Threading by subject

From: Tom von Alten <>
Date: Fri, 7 May 1999 10:41:11 -0600
Message-ID: <002001be98a8$6a74f4d0$>

In the "Duplicate message ids" thread, Daniel Stenberg wrote:
> Yes (hypermail v1.02) did (try to thread messages with certain
> modified patterns of the subject). Although it did mess around
> too much in the original strings (i.e it wrote zero-bytes etc
> in them) for me to be able to keep them. When I cleaned up the
> thread and hash mess I never got around to add code in my
> newly written threadprint.c that checks for replies in other ways than
> In-Reply-To headers.

The threading of messages modified in predictable ways by MUAs was one of the first things I undertook with our hypermail v1+ implementation, although I did it via a wrapper script, rather than within hypermail.

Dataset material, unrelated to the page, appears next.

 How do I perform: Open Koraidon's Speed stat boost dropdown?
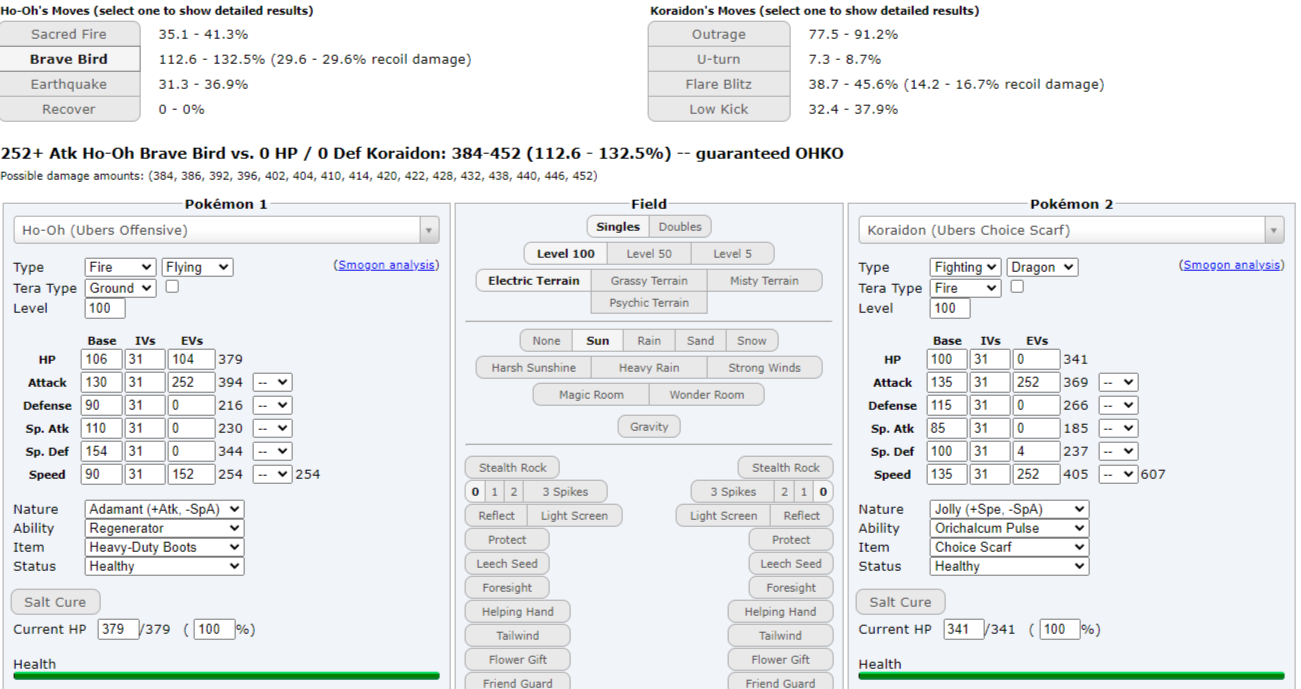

We're still using the v1+ code and a wrapper script, but it has problems with proper handling of multiple messages arriving close together. I'm hoping to move to a v2.x and do away with the external bits soon, to take advantage of the many improvements that have been made.

However, the threading we have is not something we want to lose, and there are too many ways for the In-Reply-To approach not to work. (To name a few: broken MUAs; replying to a message sent to multiple archives, or to an archive and cc's; the sender choosing to start a fresh message, copy the subject and quote as needed; recomposition of a "reply" by the sender.)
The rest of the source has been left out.